**About this task:**
Beginning with the line containing "The image size is (1280, 720)." and ending with the last line of the records, set down every line exactly.
[Data under study Boundary: Start]
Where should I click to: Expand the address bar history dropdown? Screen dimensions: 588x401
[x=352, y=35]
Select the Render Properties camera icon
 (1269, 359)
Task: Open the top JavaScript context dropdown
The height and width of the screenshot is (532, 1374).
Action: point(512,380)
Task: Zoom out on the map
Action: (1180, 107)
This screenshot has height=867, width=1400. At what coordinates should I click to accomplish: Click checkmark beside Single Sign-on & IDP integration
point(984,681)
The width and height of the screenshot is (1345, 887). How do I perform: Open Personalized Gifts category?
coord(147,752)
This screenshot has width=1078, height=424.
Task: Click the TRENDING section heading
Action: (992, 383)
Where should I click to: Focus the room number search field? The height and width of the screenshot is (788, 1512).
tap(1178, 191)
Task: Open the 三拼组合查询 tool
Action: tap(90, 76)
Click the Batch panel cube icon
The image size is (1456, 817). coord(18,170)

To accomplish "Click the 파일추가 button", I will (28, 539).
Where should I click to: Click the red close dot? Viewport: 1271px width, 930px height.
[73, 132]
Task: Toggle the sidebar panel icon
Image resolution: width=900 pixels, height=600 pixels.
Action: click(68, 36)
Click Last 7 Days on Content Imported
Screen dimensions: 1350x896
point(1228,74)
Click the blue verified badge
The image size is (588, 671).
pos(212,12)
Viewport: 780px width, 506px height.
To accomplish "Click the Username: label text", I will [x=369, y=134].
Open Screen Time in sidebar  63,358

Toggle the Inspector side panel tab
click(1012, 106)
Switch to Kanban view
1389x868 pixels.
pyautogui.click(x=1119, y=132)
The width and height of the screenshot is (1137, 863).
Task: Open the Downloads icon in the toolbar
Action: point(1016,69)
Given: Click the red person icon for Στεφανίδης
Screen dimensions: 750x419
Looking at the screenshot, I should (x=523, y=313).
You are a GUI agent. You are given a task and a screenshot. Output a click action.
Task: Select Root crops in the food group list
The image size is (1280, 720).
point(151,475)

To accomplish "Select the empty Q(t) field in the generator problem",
[Data under study Boundary: End]
**Written answer:**
The image size is (1280, 720).
point(151,475)

To accomplish "Select the empty Q(t) field in the generator problem",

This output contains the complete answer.